• To be done:
Present only the lines from the line with "The width and" up to and including the line with "click(x=40, y=34)" as a numbered list, omitting any blank lines.
^^^^
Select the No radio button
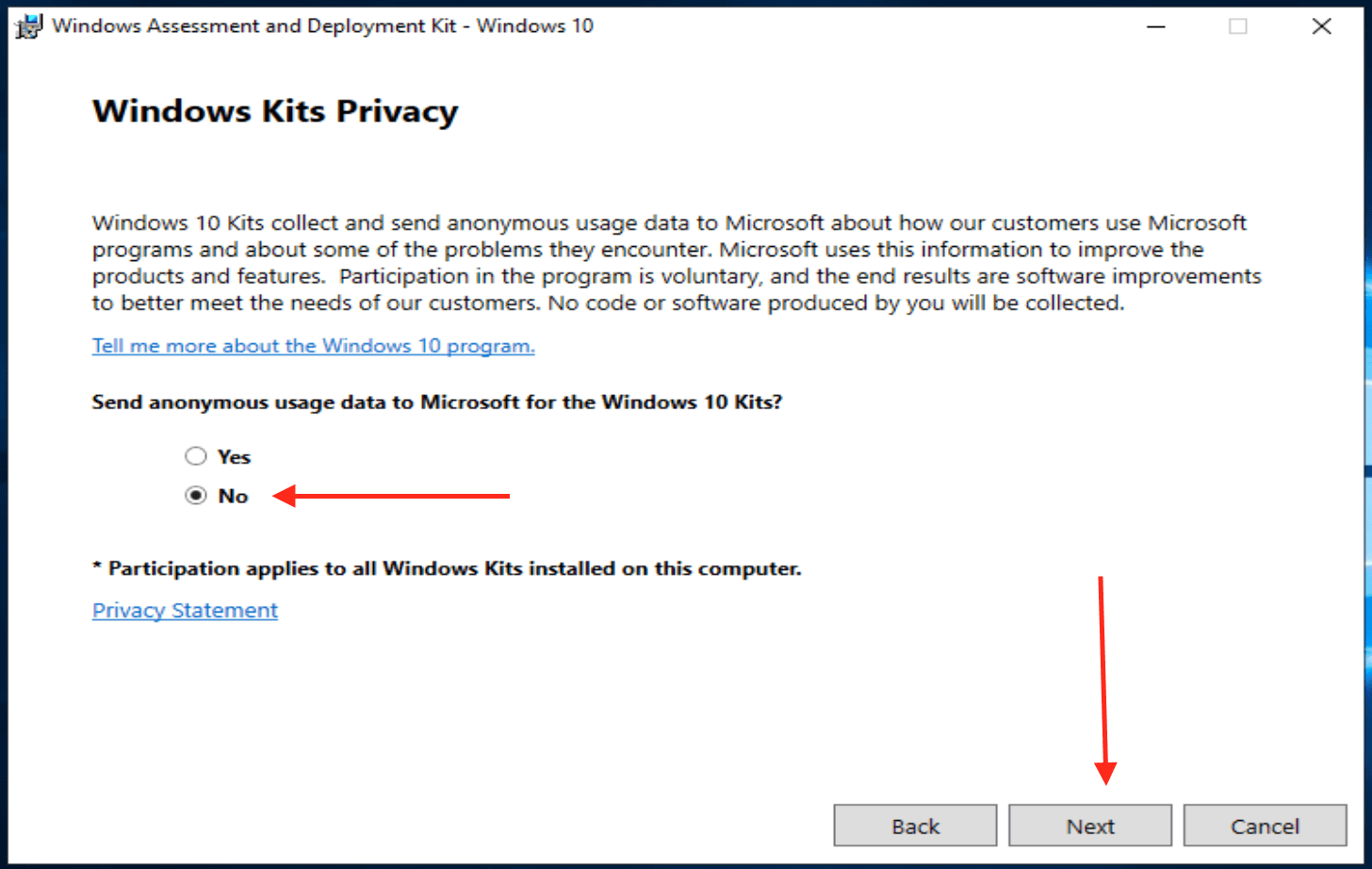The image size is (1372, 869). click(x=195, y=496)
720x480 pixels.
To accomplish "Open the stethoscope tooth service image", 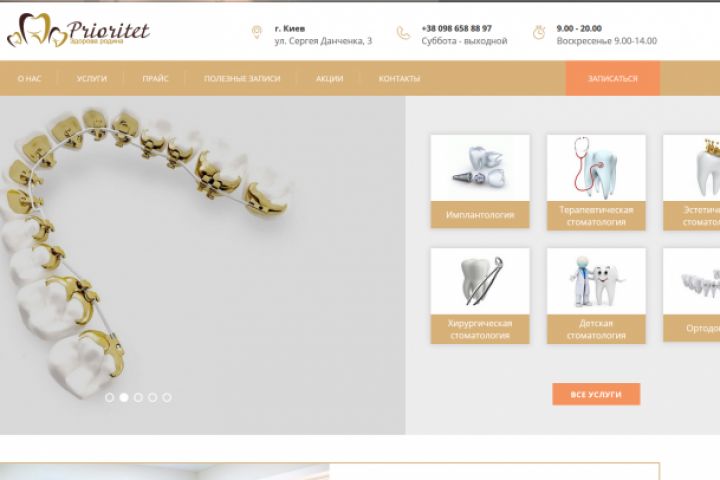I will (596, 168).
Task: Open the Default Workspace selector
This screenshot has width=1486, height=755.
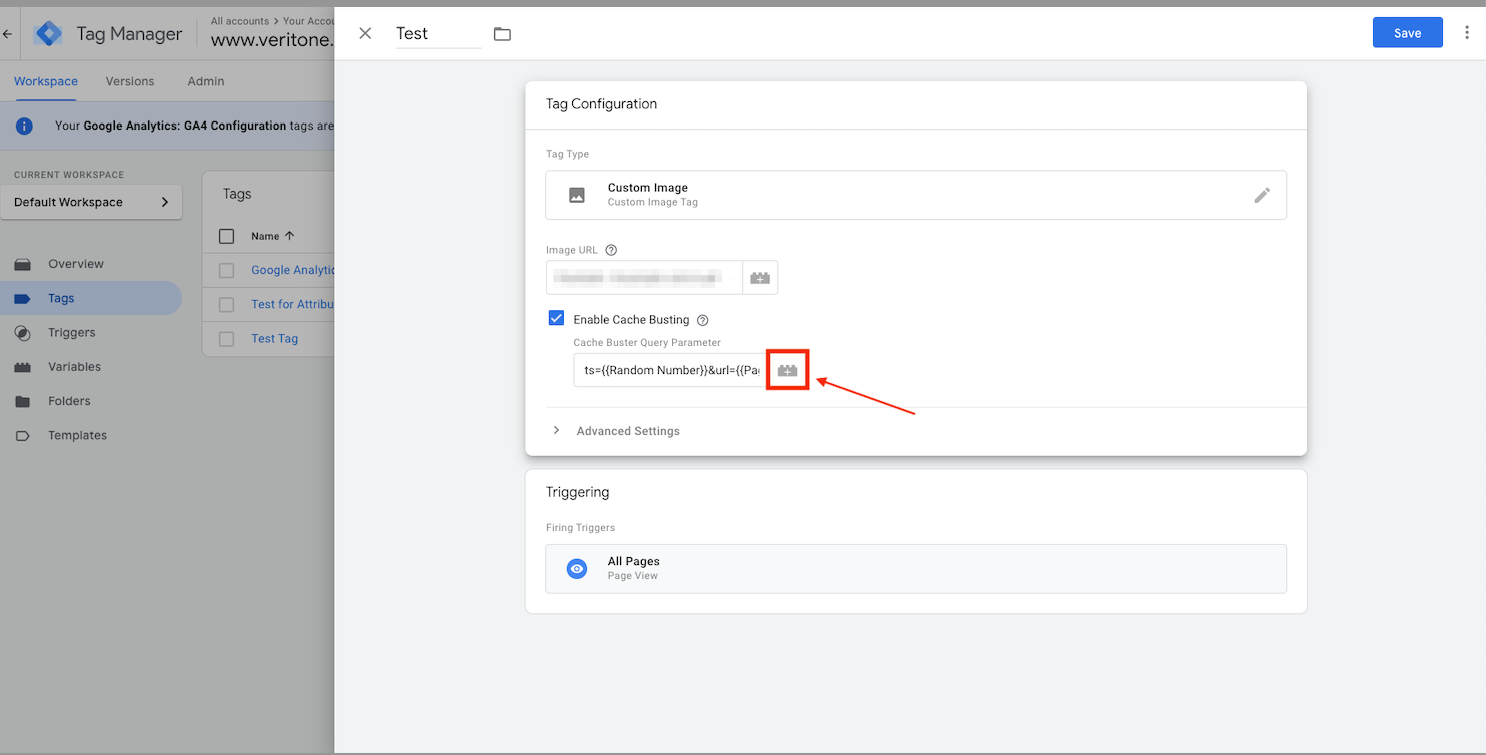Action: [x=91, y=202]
^^^^
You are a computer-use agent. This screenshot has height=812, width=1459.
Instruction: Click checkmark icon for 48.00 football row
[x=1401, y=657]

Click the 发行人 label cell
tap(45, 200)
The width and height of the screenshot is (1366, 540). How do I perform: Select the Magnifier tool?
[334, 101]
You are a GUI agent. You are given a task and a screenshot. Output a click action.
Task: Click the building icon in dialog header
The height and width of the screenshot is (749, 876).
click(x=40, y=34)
^^^^
• Response:
1. The width and height of the screenshot is (1366, 540). How do I perform: Select the Magnifier tool?
2. [334, 101]
3. You are a GUI agent. You are given a task and a screenshot. Output a click action.
4. Task: Click the building icon in dialog header
5. The height and width of the screenshot is (749, 876).
6. click(x=40, y=34)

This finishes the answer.